*EXERCISE DETAILS:*
Copy everything from the line containing "This screenshot has" down to the end of the material, leaving out the pictures.

*THE DATA:*
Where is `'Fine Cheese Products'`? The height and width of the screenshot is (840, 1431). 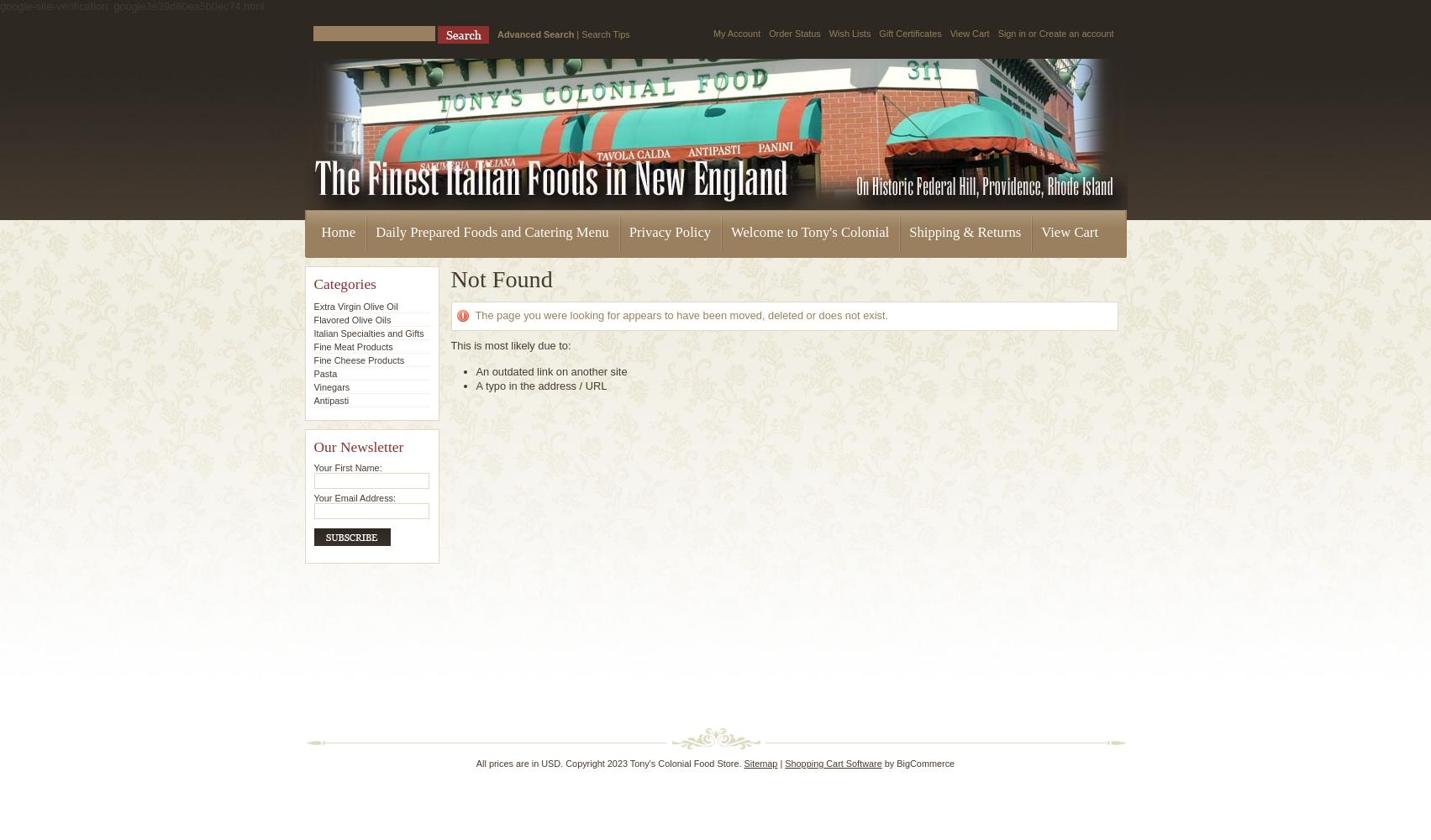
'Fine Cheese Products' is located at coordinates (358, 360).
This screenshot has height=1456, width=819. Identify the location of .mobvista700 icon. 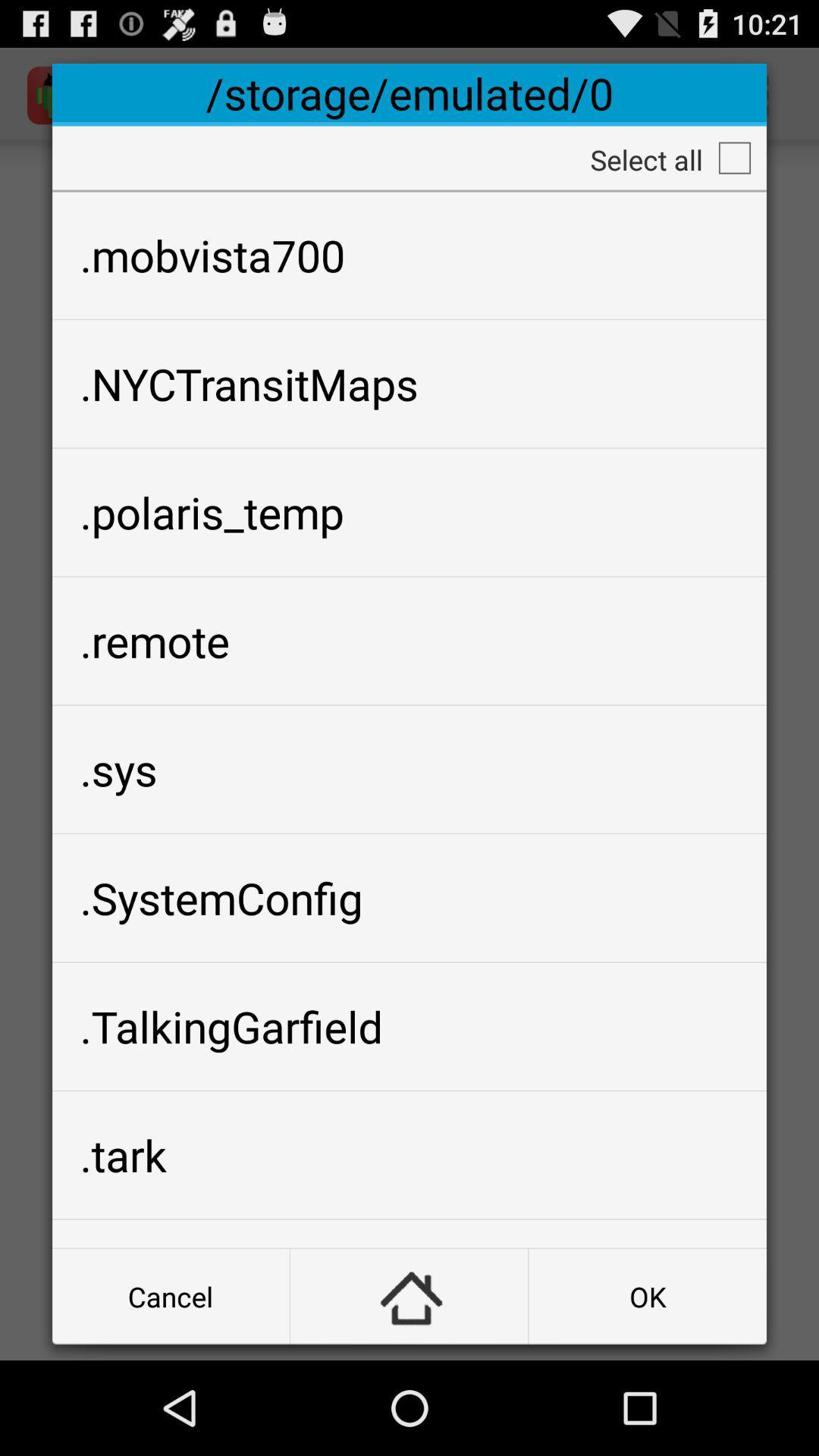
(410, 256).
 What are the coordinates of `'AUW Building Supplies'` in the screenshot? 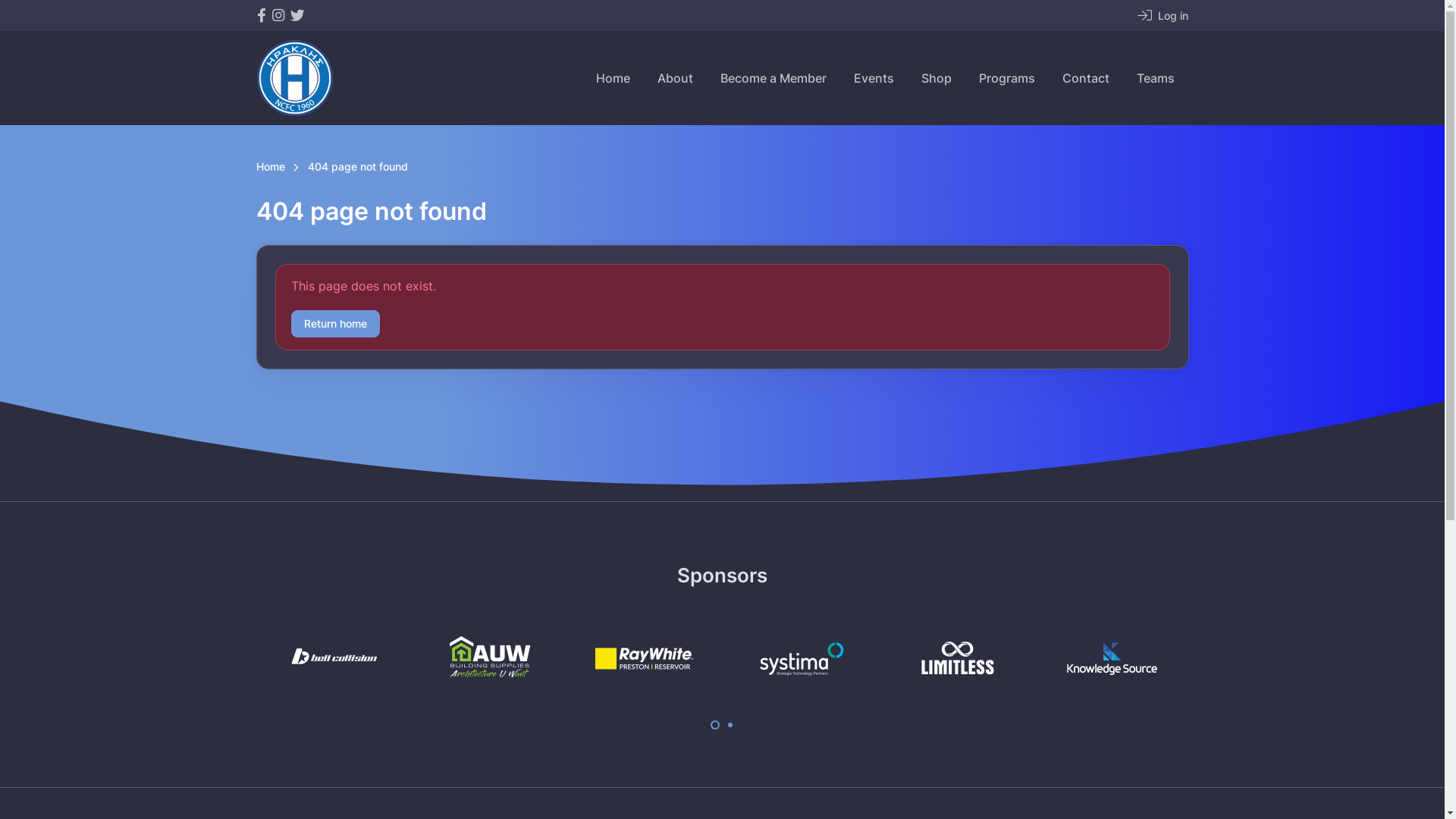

*THE SOLUTION:*
This screenshot has height=1456, width=819. Identify the location of .mobvista700 icon. 
(410, 256).
 What are the coordinates of `'AUW Building Supplies'` in the screenshot? 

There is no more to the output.